O Filme. O Trailer. O Poster. O Video-Clip. O Actor. A Actriz. O Realizador. Cinema enquanto passatempo, paixão e vício.
publicado por Fernando Oliveira | Segunda-feira, 26 Março , 2012, 18:22

Margaret Thatcher foi primeira-ministro de Inglaterra de 1979 a 1990. Filha de um merceeiro, presenciou os bombardeamentos Nazis na Segunda Guerra Mundial e teve uma subida a pulso no masculino mundo da política britânica. Os seus mandatos ficaram marcados por uma determinação obstinada e quase cruel que lhe valeram o epíteto de “A Dama de Ferro”. É, a par de Ronald Reagan, responsável pela implementação de políticas económicas de liberalização de mercados que originaram o que consideramos como Capitalismo Moderno.

 

 

 

 

 

 

 

 

 

 

 

 

 

 

 

 

 

 

 

 

 

 

 

 

 

 

 

 

 

 

 

 

 Sabemos hoje que Margaret Thatcher é uma das responsáveis indirectas pelo cataclismo financeiro e social que nos assola desde 2008, através de políticas orientadas para a desregulação de mercados financeiros e a crescente destruição do estado-providência construído no pós-Segunda Guerra. No entanto, estes episódios são apenas aludidos brevemente em toda a duração do filme. Poderíamos estar perante uma opção ideológica da realizadora Phillyda Loyd, mas não nos parece que esse seja o caso.

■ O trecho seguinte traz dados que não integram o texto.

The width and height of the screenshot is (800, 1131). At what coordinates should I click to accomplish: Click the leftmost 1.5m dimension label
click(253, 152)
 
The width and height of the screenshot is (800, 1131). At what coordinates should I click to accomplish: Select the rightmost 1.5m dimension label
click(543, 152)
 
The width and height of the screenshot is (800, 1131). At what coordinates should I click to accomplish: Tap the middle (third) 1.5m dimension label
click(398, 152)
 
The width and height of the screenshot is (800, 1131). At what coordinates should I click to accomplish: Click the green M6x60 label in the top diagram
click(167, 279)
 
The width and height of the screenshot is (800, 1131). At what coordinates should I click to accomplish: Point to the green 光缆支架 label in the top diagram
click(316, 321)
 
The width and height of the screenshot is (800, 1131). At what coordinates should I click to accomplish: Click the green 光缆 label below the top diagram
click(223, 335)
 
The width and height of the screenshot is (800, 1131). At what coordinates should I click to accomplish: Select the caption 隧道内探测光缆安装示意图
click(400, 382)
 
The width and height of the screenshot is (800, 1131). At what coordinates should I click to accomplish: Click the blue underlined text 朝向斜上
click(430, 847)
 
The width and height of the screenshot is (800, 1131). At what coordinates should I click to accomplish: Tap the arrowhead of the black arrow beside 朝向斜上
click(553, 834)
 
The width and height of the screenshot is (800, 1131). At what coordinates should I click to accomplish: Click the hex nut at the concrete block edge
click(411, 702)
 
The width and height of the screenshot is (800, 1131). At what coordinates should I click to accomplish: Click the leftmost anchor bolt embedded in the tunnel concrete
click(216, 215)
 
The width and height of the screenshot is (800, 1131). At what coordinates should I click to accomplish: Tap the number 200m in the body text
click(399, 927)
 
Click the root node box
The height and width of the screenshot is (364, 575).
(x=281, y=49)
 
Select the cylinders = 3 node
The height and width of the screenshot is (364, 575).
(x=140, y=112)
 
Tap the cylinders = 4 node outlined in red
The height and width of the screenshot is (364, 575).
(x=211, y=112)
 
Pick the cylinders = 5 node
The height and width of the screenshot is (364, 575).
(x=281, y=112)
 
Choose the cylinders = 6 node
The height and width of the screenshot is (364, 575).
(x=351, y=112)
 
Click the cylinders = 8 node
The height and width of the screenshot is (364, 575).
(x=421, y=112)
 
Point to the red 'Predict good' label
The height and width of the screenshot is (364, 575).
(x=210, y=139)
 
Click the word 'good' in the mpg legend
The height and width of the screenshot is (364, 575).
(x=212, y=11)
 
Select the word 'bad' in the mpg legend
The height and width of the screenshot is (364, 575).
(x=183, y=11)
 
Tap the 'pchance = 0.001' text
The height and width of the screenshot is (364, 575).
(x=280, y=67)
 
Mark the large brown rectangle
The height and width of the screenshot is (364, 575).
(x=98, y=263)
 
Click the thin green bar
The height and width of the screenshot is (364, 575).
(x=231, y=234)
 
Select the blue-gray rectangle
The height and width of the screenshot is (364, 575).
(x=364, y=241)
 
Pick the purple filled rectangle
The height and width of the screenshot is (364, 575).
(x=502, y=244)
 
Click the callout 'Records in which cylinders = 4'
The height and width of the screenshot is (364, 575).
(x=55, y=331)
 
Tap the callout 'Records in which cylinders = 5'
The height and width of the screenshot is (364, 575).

Meryl Streep é fantástica. As recentes cerimónias de entregas de prémios da indústria cinematográfica têm-na sagrado como “o” ponto positivo do filme e não se enganam. Os mais de quarenta anos de interpretação de Maggie que lhe couberam em responsabilidade transformam-se em momentos hipnotizantes em que a actriz se perde por completo nos maneirismos, no excelente trabalho de caracterização e ainda na voz de Margaret Thatcher. Infelizmente o investimento visual no filme passa por pouco mais que a maquilhagem em Meryl Streep. Se é verdade que este ganhou mesmo um Oscar, não deixa de ser verdade que os planos de reacção a manifestações se tornam repetitivos pela incapacidade de as reproduzir para além das imagens de arquivo, assim como a montagem que pretende representar os anos de ouro do consulado Thatcher (a dança com Reagan e Mandela) se torna transforma em algo absolutamente patético e revelador da má opção de abraçar a vida inteira da biografada como matéria de trabalho.  A verdade é que este biopic segue o caminho de muitos estreados em anos recentes sobre figuras mediáticas dos últimos anos do século XX, como “A Raínha” e “Frost/Nixon”, mas não da maneira que esperaríamos. Enquanto estes dois optam por tomar apenas uma parcela particularmente relevante de uma vida para a apresentar, A Dama de Ferro acaba por se dispersar em vários episódios. Esta opção é mantida através das recordações da actual Thatcher, enquanto mantém um longo diálogo com o fantasma do marido. Tendo em conta a reputação inabalável da ex--primeiro-ministro, a escolha de uma via humanizante não deixa de ser desconcertante. Mas talvez ainda mais estranho seja a forma como Margaret Thatcher nos é, a dada altura, dada como exemplo do feminismo, passando a ideia de que na mente da argumentista Abi Morgan basta apenas ser-se uma mulher poderosa num mundo de homens para inspirar jovens, não havendo qualquer pensamento ou ideologia que a sustente. Uma inquietação que nos acompanha muito para além do final da película: afinal qual era a ideologia Thatcher? É-nos dada em pinceladas muito largas, quase tão caricaturais como a representação que cabe aos seus opositores políticos – todos homens, todos com um discurso inflamado.

Tal como Maggie diz ao seu médico que hoje em nos preocupamos demasiado com sentimentos e não com pensamentos, também nos parece que este “A Dama de Ferro” se preocupa demasiado em tentar passar a estória de uma mulher vitoriosa num mundo de homens e se esquece de qual foi o papel que Thatcher verdadeiramente representou no mundo actual.